I cambiamenti delle abitudini di consumo nell’era digitale influenzano tutti i settori, in particolare quello bancario. Un settore che attualmente non può prescindere dal crescente affermarsi delle Fintech e dallo sviluppo di nuove tecnologie e applicazioni per la gestione più efficiente dei servizi finanziari. Jèrôme Trasniel, CEO e co-fondatore di SlimPay, società francese specializzata in pagamenti ricorrenti on-line, analizza le principali tendenze che influenzeranno questo segmento nei prossimi mesi.

1. Fintegration: la collaborazione tra Banche e Fintech
La questione non è se le banche e le fintech debbano collaborare o meno, ma piuttosto come sviluppare sinergie per sfruttare al meglio i punti di forza di entrambi i player: i servizi sviluppati dalle fintech e la stabilità che le banche offrono all’industria finanziaria. Comunemente indicata come fintegration, l’integrazione del mondo fintech all’interno dell’esistente sistema bancario e finanziario è fortemente influenzata dalle decisioni relative alla regolamentazione dei pagamenti prese a livello Europeo, che rendono inevitabile la collaborazione tra le due parti. L’esempio più concreto di questa integrazione può essere riassunto da tre lettere: API – o Application Programming Interface, un protocollo tecnologico che consente la comunicazione tra i diversi sistemi informativi, nel caso di SlimPay quelli delle banche e delle Fintech, consentendo agli istituti bancari di offrire ai propri clienti i servizi offerti dai nuovi player tecnologici.

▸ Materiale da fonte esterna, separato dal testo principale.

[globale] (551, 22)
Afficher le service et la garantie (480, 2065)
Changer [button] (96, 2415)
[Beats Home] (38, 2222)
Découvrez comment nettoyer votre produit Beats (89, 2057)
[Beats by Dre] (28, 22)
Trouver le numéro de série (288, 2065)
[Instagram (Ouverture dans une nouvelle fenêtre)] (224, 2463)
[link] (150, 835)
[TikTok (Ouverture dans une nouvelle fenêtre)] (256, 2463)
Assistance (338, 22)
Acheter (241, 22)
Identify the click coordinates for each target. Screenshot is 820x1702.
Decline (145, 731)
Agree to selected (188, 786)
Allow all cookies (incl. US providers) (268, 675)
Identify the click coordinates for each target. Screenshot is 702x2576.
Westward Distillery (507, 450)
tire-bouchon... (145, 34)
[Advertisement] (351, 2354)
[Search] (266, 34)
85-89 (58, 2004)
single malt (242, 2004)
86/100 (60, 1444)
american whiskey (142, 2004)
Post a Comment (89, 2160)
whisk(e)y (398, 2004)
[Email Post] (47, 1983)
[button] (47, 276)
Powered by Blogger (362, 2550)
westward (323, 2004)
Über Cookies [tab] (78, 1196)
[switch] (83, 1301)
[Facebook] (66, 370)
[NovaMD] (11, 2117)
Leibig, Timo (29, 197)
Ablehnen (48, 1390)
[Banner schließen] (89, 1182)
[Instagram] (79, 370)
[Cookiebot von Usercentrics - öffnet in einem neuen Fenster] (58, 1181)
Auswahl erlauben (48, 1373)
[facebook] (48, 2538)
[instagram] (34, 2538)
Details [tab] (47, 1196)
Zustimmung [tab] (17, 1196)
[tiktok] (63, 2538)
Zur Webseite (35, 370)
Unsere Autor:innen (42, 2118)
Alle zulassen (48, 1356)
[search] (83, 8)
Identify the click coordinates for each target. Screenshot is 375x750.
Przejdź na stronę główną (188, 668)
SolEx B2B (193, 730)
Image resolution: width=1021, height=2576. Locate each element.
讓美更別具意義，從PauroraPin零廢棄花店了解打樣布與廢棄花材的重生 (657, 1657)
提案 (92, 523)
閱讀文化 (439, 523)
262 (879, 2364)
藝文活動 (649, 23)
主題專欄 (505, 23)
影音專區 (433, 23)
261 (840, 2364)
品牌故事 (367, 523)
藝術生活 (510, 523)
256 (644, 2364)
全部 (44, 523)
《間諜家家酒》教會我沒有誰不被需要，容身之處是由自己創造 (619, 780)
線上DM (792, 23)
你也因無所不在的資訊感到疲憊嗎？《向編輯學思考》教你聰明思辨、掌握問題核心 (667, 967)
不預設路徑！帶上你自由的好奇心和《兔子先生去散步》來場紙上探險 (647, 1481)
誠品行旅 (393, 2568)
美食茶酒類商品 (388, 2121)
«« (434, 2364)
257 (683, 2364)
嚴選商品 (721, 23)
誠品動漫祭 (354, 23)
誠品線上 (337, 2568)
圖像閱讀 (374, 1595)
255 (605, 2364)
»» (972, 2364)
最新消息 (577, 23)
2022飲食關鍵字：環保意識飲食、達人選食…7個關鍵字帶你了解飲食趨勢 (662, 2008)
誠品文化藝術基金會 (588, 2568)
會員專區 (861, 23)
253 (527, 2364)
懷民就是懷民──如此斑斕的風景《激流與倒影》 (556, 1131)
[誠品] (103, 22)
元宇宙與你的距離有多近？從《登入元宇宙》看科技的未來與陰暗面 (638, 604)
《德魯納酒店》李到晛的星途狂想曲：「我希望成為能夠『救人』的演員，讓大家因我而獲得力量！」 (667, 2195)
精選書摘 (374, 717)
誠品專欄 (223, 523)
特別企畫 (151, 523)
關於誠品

2. Instant Payment: i pagamenti alla velocità di Internet
A volte denominati “pagamenti immediati” o “in tempo reale”, gli “instant payment” sono processati immediatamente, indipendentemente dal metodo di pagamento utilizzato e degli accordi in atto relativi ai sistemi di compensazione e di regolamentazione delle operazioni. Il consiglio dell’Euro Retail Payments Board (ERPB) ha chiesto al Consiglio Europeo per i Pagamenti (European Payments Council – EPC) di sviluppare e attuare un piano per i pagamenti immediati in euro entro il Novembre 2017. L’omogeneità dei processi dei pagamenti in tempo reale all’interno della zona SEPA dovrebbe rendere l’Europa più competitiva e favorire la crescita.

3. PSD2: Rafforzare la sicurezza e chiarire il ruolo dei diversi player in relazione ai pagamenti
Avviata nel 25 novembre 2015, la direttiva della commissione Europea PSD2, affronta le normative relative ai fornitori di servizi di pagamento: In particolare delinea i requisiti necessari ad operare per gli Account Information Service Providers (AISP), che consentono ai proprietari di più conti bancari di visualizzare tutti i dettagli dei loro conti su un’unica interfaccia e dei Payment Initiation Services Providers (PISP ), che permettono l’avvio dei pagamenti dal conto dell’utente al conto del commerciante. L’iniziativa punta a stimolare l’innovazione, pur mantenendo un elevato livello di sicurezza, in particolare grazie a forti sistemi di autenticazione.

4. Pagamenti invisibili e fluidità di pagamento per l’utente
Ordinare un servizio Uber è un processo veloce che non richiede particolari sforzi. Non solo per la qualità della guida ma piuttosto perché durante il viaggio il cliente non dovrà mai effettuare un pagamento. Nessuno scambio di denaro, nessuna carta di credito, niente resto o moneta. O meglio, il cliente non paga consapevolmente. Non c’ è attesa, nessun errore di transazione della carta di credito o sbagli nel conteggio del denaro; Il tutto per migliorare l’esperienza del servizio del cliente. E se questa pratica fosse estesa a tutte le forme di commercio?

5. Subscription Economy: un’opportunità per i player di servizi di pagamento
Oggi, 68 milioni di persone nel mondo pagano un abbonamento a un servizio di musica in streaming, preferito di gran lunga all’acquisto di un singolo album. L’intero ecosistema delle sottoscrizioni di abbonamenti e servizi “pay as you go” si basa sul principio di una migliore experience per il cliente che preferisce l’utilizzo di un bene o servizio piuttosto che il suo possesso. In questo contesto, la scelta del metodo di pagamento è fondamentale in quanto deve essere complementare e supportare questo modello di business a lungo termine, con fluidità ed in maniera ricorrente. Tenuto presente che, secondo McKinsey, ila sfera dei pagamenti riguarda il 43% delle start-up fintech, lo sviluppo della subscription economy dovrebbe svolgere un ruolo importante per tutto il settore.